Permaisuri raja Dewi Banowati tak ketinggalan diberitahu juga oleh raja, demikian pula putri raja yang bernama Dewi Lesmanawati. Seluruh istana Astina berharap semoga puter puja yang dilaksanakan oleh raja akan lulus selesai tak ada aral yang merintanginya. Setelah segala sesuatu persiapan selesai, berangkatlah raja diiringi Pandita Praja Dhahyang Drona menuju hutan Krendawahana, suatu tempat terkenal keganasannya dikarenakankahyangannya Batari Dirga.

Di kerajaan Nungsakambang, Prabu Jayabirawa dihadap oleh Patih Siwanda dan beberapa wadyabala yaksa.
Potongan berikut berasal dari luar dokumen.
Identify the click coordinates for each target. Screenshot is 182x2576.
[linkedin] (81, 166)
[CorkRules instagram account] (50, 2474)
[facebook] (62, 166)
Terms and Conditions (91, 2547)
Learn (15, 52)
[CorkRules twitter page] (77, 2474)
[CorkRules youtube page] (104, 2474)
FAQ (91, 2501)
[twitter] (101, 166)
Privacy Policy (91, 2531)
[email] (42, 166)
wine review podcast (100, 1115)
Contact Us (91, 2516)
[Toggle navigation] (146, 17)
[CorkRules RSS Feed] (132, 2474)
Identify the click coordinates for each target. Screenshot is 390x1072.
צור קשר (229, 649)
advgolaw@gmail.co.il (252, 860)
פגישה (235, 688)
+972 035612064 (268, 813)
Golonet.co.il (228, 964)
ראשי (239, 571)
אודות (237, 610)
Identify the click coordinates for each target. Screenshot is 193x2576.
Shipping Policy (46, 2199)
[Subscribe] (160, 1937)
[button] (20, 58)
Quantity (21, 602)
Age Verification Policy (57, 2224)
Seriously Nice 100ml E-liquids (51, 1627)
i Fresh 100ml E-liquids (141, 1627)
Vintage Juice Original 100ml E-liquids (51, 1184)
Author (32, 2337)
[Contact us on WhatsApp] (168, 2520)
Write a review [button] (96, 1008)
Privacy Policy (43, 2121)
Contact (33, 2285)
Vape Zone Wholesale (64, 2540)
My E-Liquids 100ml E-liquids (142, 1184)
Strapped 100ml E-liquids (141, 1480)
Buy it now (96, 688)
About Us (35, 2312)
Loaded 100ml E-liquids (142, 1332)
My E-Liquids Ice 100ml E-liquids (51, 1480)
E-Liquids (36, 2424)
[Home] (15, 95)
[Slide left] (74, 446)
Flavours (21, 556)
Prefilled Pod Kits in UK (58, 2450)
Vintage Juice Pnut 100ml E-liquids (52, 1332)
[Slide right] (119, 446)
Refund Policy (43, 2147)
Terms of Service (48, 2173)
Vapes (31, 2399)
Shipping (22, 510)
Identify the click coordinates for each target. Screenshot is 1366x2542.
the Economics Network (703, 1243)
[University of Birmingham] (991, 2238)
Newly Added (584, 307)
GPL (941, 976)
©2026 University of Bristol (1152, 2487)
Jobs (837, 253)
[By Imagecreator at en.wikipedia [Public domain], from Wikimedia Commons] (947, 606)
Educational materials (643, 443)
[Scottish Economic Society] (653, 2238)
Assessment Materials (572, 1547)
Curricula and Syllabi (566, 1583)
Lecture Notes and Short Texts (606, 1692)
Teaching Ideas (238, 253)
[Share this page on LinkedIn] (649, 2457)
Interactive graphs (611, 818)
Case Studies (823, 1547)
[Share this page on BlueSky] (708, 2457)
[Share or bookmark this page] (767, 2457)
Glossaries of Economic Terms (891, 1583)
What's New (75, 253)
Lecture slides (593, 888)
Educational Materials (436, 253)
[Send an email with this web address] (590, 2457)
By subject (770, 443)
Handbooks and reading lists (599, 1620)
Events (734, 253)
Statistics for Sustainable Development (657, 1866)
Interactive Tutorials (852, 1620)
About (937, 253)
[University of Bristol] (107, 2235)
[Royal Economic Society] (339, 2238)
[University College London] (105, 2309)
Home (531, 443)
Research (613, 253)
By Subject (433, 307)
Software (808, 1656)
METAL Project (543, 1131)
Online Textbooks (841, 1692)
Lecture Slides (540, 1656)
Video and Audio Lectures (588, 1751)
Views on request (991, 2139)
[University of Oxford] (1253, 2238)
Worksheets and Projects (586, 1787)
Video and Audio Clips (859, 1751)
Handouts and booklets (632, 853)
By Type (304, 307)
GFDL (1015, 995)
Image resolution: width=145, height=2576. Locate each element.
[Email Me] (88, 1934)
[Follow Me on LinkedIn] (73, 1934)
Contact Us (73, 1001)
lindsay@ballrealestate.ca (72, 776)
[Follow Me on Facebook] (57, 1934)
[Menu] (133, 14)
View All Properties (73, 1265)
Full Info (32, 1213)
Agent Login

Raja Nungsakambang berkenan mengutarakan isi hatinya, bahwasanya tersiar berita pada waktu ini ratu-ratu di tanah Jawa sedang tekun mengadakan puter puja bertempat di hutan Krendayana, Kepada Patih Siwanda dijelaskan pula, usaha raja-raja tanah Jawa mengadakan puter puja itu harus dihalangi jangan sampai terlaksana, sebab akan berbahaya bagi raja Nungsakambang. Wadyabala raja yang berujud siluman si Jaramaya, Sadumiya, dan Doramiya diperintahkan oleh raja untuk segera berangkat ke hutan Krendayana mencari raja yang sedang puter puja, tugas utamanya mengoda dan menghalangi terlaksananya usaha tersebut. Lengkaplah sudah wadyabala Nungsakambang yang akan melaksanakan tugas, dalam perjalanannya menuju ke hutan Krendayana bertemu dengan prajurit-prajurit dari Astina. Ternyata kedua-duanya tak dapat menghindarkan diri dari peperangan, namun tak sampailah peperangan itu meluas. Sehingga kedua pasukan merasa perlu untuk melanjutkan tugasnya masing-masing.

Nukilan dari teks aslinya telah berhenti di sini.